* [Challenge] Edit the stretch of rows from the line containing "Screen dimensions: 360x526 How do I perform: Tap the word" through the end of the rows by replacing "heart" with "star", keeping everything else the same. Give back only those lines, and leave the pictures out.

* [Input rows]
+ + +
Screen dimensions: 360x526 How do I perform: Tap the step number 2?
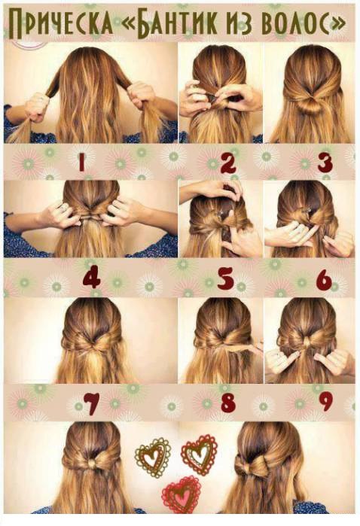point(229,163)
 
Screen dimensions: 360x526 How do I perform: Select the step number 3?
point(325,163)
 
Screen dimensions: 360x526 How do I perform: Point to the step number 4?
point(91,276)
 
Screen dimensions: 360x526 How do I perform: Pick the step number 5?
point(225,278)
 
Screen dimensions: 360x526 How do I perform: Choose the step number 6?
point(324,278)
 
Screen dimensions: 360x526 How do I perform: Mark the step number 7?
point(91,403)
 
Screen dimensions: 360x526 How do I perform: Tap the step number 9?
point(325,402)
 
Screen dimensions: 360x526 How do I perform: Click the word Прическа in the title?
point(61,23)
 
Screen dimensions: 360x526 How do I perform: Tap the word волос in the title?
point(295,23)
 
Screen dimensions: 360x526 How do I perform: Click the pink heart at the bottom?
point(181,495)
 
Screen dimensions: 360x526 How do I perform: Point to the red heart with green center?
point(199,455)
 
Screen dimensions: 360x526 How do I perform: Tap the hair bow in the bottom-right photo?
point(252,464)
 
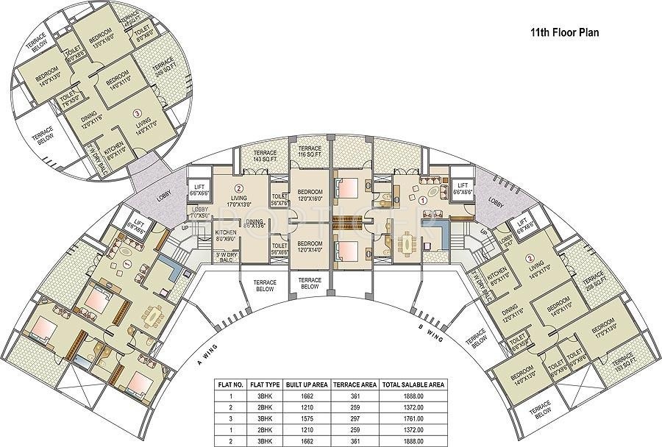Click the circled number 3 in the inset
click(x=137, y=114)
+ + +
* [Answer to the task]
Screen dimensions: 360x526 How do I perform: Tap the word волос in the title?
point(295,23)
 
Screen dimensions: 360x526 How do I perform: Click the pink star at the bottom?
point(181,495)
 
Screen dimensions: 360x526 How do I perform: Point to the red star with green center?
point(199,455)
 
Screen dimensions: 360x526 How do I perform: Tap the hair bow in the bottom-right photo?
point(252,464)
 
Click the circled number 3 in the inset
click(x=137, y=114)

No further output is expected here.